◆ EXERCISE DETAILS ◆
Print everything in the article below on Berkshire's Connected Care project from "The ambition is" down to "own individual systems.", word for word.

◆ TEXT ◆
>>>>

- Connected Care project appoints IT integration specialists
- Project aims to share care records across seven CCG areas with 855,000 population
- Commissioners say shared record will drive “transformational” change
Commissioners have brought in a specialist IT firm to integrate all the patient care record systems across Berkshire, as part of one of the NHS’s largest joined up patient record projects.
The five year deal will see Graphnet Health integrate the multiple existing patient record systems used by the county’s health and social care providers.
The project, which will cost £8m over five years, aims to allow patient records to be shared by all the relevant agencies across the county, a key requirement for fully integrated care, and for patients to have full access to their own records, which is a government aim.
Joining up records is notoriously difficult and no area has completely cracked the task.
However, the Connected Care project, which covers an 855,000 population, can claim to be one of the biggest efforts to join up patient records across different organisations in England to date.
Linking up every system is scheduled to take five years, but clinical benefits and some form of patient access to records are expected much earlier. Details on which systems will be linked up first are still to being finalised, but the linking of some systems is expected as early as August.
The project covers the county’s seven clinical commissioning groups, which have 102 GP practices and two acute foundation trusts, Royal Berkshire and Frimley Health. There is also a community and mental health provider, an ambulance trust and social care services run by six local authorities.
The ambition is for up to 12,000 health and care professionals to have relevant access to patient records with Graphnet’s CareCentric shared record software underpinning the project.
As well as combining information held in different IT systems across the county, Graphnet said the system “creates a single record for each patient [which] will allow care professionals to create and update care plans, creating coordinated multi-agency care for individual patients and enabling new ways of delivering services”.
The Graphnet system is used as a repository, which means it stores records’ information rather than simply transferring information between existing systems. Clinicians use it to read rather than to update records, a function still performed on their own individual systems.
Nigel Foster, finance director for Berkshire East CCGs and programme board lead for the Connected Care project in east Berkshire, said: “Being able to collaborate in real time with colleagues, all of us having access to the same information, is going to be transformational.
“We are looking to this project to help us make speedy, informed decisions, deliver more coordinated services and ultimately lead to improved clinical effectiveness.”
Existing systems across health and social care include Cerner, used by Royal Berkshire; GP systems EMIS, INPS, TPP; and Rio used by Berkshire Healthcare FT. The councils use a range of social care systems including Liquidlogic, Paris and Frameworki.
The procurement was overseen by South Central and West Commissioning Support Unit, acting on behalf of the seven CCGs.
Graphnet said its system “applies high standards of data security and confidentiality” and “users require the individual’s consent before a record is accessed”.
Patient record sharing programmes have been dogged by confidentiality issues. However, Graphnet can point to significant experience in sharing NHS records. The company’s system underpins the Hampshire Care Record, the longest standing NHS record sharing project.

<<<<

◆ EXTRACTED RECORDS ◆
>>>>

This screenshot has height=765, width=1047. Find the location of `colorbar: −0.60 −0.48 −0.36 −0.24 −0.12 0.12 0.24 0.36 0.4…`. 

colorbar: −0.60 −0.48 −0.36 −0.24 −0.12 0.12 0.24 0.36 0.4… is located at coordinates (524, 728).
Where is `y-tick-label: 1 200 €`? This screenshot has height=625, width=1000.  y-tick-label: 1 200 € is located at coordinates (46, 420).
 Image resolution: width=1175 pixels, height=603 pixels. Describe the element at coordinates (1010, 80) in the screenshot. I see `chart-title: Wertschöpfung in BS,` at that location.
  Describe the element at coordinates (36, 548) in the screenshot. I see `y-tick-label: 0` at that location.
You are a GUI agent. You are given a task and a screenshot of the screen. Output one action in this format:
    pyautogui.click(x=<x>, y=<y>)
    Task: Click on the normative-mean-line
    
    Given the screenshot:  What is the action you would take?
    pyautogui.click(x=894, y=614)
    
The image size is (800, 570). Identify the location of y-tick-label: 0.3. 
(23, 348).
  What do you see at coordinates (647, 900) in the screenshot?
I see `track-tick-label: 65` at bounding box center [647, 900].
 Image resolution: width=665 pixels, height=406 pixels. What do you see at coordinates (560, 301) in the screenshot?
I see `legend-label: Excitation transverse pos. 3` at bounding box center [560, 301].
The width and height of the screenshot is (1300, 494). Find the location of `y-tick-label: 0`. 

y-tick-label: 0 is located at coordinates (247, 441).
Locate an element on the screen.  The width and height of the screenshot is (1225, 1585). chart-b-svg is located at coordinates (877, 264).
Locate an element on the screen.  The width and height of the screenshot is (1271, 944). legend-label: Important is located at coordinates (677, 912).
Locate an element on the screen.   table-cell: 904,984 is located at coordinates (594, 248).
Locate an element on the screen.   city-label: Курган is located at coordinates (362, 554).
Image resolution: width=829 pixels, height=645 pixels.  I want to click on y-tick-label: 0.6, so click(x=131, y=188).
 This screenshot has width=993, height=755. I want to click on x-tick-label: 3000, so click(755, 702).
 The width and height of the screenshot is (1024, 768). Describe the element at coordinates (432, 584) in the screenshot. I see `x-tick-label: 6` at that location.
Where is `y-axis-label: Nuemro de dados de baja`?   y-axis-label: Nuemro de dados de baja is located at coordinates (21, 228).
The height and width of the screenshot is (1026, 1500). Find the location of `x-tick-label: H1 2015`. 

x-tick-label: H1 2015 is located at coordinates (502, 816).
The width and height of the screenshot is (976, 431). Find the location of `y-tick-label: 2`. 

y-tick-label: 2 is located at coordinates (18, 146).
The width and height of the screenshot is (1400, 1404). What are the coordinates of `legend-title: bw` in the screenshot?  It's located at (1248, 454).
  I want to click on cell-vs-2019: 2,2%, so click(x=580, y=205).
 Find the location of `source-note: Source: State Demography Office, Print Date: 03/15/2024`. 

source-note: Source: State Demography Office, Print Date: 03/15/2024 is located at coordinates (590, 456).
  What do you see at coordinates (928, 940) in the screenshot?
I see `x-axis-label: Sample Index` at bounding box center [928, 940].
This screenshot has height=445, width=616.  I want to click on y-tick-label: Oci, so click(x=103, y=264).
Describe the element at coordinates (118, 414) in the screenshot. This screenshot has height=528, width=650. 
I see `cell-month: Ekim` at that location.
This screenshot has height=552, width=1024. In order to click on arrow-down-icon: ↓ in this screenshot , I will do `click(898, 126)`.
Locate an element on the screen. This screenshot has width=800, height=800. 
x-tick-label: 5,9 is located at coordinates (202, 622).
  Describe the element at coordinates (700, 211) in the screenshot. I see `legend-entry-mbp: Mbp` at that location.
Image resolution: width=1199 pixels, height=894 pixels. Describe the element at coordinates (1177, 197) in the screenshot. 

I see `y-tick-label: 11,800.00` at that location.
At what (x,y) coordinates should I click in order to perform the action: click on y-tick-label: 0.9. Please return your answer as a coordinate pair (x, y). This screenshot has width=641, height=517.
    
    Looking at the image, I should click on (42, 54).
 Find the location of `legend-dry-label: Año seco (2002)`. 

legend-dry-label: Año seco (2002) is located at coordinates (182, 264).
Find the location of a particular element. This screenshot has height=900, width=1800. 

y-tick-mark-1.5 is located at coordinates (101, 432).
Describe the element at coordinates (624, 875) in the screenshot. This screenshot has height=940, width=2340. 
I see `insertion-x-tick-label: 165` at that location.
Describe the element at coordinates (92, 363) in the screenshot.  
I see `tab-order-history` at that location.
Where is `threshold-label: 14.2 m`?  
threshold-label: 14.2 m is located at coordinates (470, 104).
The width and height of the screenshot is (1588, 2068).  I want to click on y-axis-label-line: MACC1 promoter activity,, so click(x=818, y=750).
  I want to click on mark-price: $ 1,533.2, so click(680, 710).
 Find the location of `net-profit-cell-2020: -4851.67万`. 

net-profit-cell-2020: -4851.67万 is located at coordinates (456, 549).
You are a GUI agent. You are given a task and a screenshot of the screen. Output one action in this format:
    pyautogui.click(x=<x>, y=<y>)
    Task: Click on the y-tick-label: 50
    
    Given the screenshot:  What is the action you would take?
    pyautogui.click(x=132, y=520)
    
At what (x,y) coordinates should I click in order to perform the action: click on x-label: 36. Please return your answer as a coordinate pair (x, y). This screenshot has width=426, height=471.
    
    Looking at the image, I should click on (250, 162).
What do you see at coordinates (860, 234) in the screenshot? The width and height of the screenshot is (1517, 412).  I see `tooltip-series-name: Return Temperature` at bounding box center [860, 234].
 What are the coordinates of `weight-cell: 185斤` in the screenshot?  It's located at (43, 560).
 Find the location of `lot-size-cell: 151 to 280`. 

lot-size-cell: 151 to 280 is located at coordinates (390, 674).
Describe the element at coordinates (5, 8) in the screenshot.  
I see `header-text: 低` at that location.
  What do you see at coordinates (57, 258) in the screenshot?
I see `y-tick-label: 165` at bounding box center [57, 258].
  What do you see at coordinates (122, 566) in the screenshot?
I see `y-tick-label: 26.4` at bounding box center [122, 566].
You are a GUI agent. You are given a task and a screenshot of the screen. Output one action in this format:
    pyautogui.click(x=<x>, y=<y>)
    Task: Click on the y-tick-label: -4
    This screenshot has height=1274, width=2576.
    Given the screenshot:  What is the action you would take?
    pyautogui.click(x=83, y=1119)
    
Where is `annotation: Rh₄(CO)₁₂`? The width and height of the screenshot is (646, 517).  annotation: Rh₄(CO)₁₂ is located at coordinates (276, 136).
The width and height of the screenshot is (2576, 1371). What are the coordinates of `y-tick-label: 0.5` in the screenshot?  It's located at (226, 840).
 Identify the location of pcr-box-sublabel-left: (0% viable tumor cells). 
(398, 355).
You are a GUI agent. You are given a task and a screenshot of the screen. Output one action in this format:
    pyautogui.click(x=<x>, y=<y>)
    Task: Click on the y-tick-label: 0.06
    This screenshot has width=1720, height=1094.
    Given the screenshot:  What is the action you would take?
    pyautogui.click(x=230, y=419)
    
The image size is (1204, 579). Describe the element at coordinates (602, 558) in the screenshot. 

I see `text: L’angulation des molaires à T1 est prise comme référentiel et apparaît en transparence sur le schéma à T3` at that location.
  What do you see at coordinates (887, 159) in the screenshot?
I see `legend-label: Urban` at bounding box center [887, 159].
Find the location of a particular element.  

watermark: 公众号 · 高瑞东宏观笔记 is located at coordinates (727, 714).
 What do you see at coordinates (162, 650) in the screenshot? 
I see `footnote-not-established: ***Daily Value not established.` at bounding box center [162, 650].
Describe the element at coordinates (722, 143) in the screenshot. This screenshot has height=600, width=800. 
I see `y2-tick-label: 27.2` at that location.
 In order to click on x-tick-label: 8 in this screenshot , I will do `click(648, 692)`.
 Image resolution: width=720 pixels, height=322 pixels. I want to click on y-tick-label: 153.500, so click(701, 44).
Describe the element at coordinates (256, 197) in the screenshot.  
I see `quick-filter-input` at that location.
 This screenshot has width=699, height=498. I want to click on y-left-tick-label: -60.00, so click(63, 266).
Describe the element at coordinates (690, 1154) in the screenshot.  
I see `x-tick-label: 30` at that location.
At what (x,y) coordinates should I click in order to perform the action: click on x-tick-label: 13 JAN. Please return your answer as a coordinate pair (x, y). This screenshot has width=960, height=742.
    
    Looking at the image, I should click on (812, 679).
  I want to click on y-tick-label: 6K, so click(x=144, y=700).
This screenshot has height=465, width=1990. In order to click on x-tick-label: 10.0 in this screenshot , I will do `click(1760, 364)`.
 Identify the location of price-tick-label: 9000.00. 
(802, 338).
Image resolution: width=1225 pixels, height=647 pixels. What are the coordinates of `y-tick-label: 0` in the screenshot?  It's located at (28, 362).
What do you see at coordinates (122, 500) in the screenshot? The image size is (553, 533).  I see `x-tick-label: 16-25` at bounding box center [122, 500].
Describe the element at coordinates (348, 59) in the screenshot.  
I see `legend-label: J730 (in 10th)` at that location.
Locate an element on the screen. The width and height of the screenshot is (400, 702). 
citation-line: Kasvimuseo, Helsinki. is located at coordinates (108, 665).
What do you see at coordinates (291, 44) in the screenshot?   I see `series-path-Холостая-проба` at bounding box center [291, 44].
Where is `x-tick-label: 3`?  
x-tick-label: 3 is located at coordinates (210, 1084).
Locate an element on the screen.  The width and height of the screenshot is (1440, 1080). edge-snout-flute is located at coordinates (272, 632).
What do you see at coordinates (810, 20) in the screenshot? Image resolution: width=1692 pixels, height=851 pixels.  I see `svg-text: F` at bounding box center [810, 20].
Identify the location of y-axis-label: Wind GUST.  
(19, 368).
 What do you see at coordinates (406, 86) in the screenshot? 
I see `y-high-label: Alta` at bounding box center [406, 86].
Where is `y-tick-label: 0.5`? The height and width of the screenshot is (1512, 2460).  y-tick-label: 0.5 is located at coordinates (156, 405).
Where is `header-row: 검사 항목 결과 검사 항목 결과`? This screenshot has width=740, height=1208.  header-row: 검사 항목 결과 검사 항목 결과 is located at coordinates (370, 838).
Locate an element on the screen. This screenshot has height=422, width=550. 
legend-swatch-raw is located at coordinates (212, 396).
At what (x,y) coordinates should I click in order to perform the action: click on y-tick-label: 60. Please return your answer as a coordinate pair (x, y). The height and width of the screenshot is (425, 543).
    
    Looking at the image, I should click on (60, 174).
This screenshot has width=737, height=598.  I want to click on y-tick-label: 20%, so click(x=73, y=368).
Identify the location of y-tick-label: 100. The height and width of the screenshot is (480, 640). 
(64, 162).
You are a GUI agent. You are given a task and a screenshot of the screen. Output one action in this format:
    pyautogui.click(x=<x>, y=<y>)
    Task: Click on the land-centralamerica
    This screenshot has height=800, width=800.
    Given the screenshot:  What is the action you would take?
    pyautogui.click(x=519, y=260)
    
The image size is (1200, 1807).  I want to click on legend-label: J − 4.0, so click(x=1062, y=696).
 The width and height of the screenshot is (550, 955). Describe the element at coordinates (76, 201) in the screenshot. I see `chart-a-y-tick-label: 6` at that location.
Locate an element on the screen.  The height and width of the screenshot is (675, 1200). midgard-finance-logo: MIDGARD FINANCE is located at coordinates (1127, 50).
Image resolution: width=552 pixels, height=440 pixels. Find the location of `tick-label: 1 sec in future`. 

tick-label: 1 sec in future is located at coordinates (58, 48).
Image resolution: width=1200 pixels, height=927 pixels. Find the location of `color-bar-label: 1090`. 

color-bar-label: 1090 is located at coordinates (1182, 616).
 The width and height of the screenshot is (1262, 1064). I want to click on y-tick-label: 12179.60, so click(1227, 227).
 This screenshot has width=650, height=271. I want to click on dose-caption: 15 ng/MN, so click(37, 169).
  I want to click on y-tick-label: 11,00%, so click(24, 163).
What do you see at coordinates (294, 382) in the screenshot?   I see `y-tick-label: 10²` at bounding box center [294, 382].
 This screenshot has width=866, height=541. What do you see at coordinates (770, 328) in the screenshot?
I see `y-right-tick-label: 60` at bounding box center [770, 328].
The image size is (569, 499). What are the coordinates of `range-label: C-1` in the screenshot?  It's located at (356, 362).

<<<<

◆ TASK RESULT ◆
The ambition is for up to 12,000 health and care professionals to have relevant access to patient records with Graphnet’s CareCentric shared record software underpinning the project.
As well as combining information held in different IT systems across the county, Graphnet said the system “creates a single record for each patient [which] will allow care professionals to create and update care plans, creating coordinated multi-agency care for individual patients and enabling new ways of delivering services”.
The Graphnet system is used as a repository, which means it stores records’ information rather than simply transferring information between existing systems. Clinicians use it to read rather than to update records, a function still performed on their own individual systems.